EXERCISE GOAL – Copy exactly, no pictures: every line from the one that contains "Click the Only Create Connection label text" through the end of the entries below.

◇ ◇ ◇ ◇ ◇

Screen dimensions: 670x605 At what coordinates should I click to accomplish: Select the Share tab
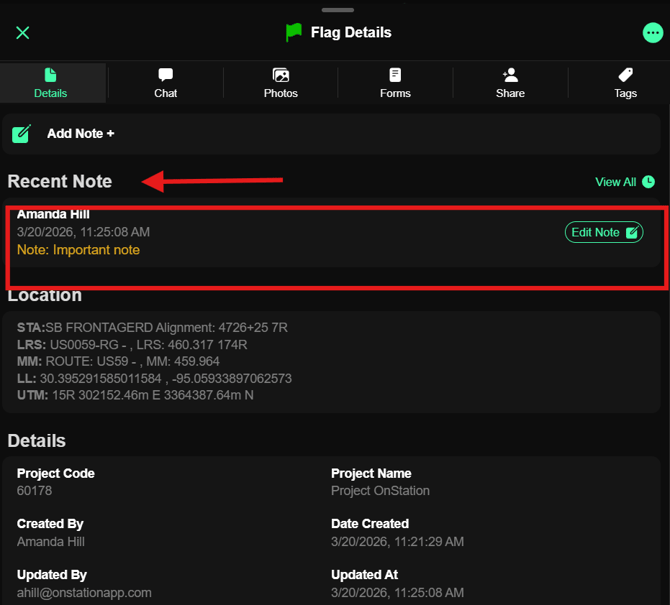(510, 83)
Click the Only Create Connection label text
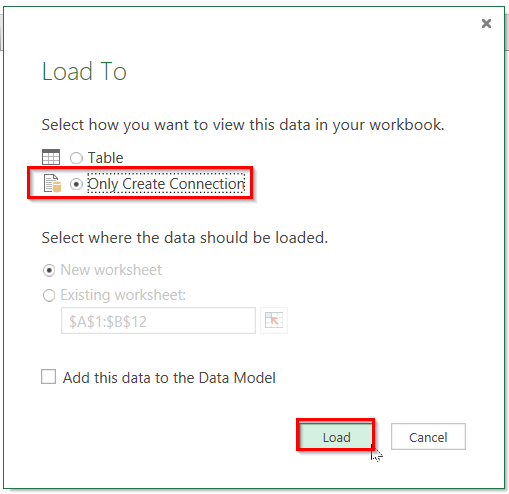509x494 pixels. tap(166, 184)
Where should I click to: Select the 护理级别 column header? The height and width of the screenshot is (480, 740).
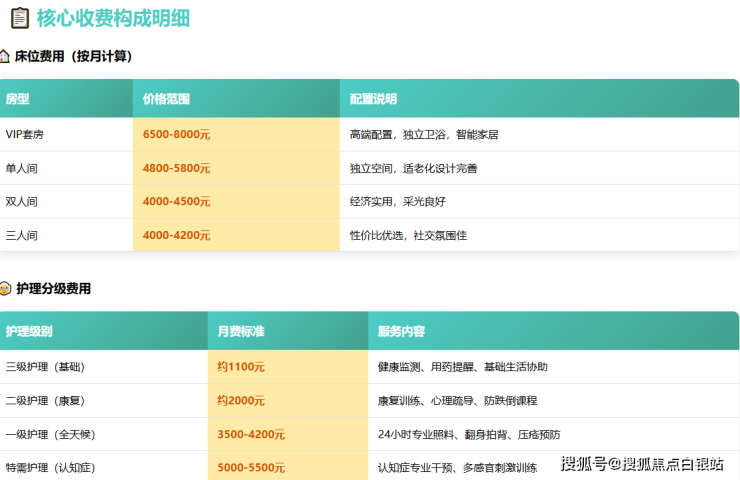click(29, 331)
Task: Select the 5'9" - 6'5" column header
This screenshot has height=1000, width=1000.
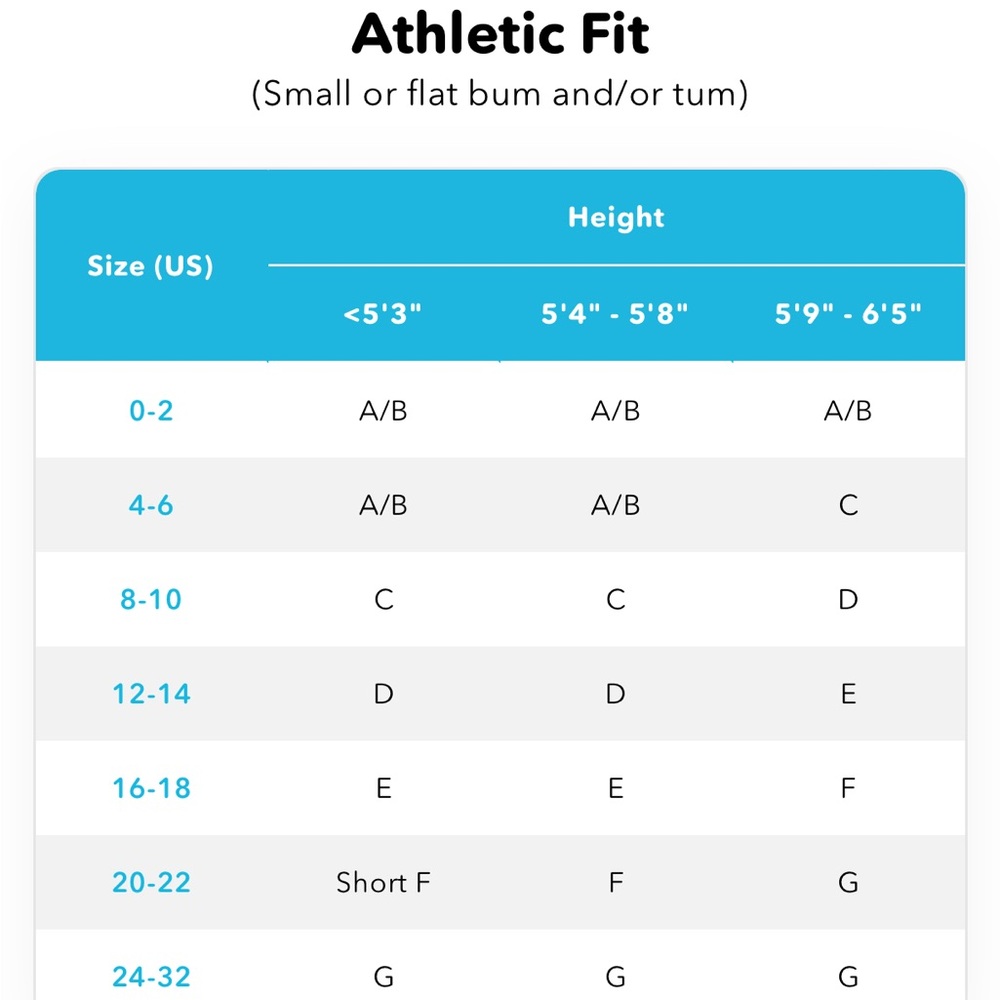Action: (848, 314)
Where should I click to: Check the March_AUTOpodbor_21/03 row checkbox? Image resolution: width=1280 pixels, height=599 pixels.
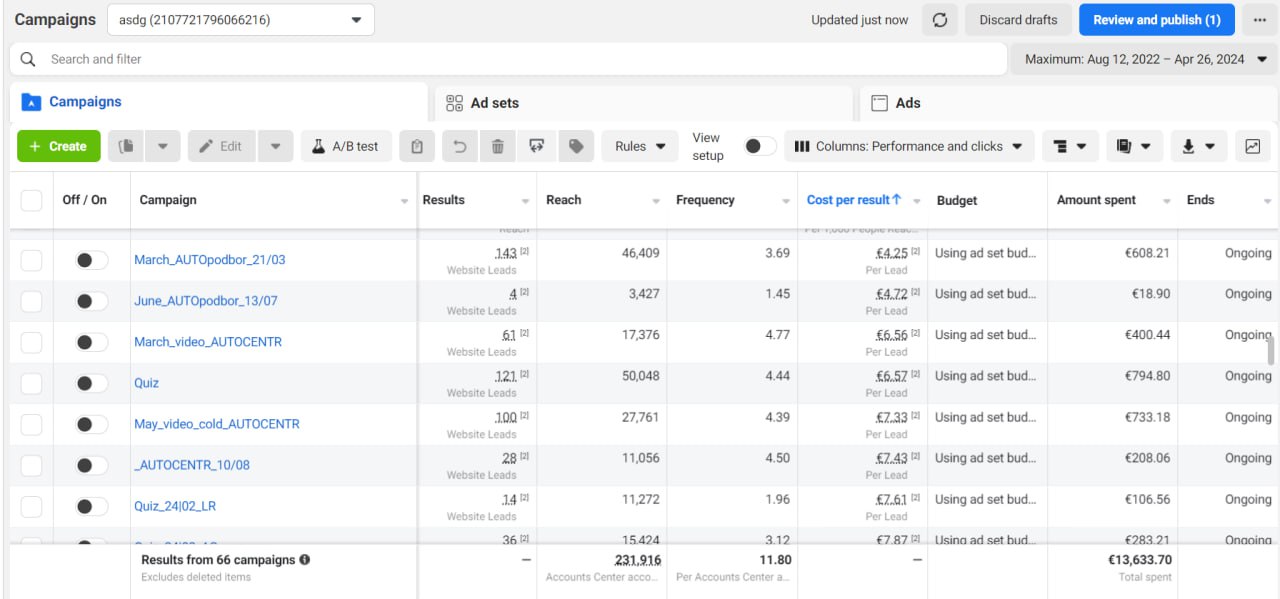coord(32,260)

◇ ◇ ◇ ◇ ◇

ANSWER BOX –
Click the Only Create Connection label text
509x494 pixels. tap(166, 184)
Where should I click to: Select the 护理级别 column header? The height and width of the screenshot is (480, 740).
click(29, 331)
Task: Select the 5'9" - 6'5" column header
This screenshot has height=1000, width=1000.
Action: (848, 314)
Where should I click to: Check the March_AUTOpodbor_21/03 row checkbox? Image resolution: width=1280 pixels, height=599 pixels.
coord(32,260)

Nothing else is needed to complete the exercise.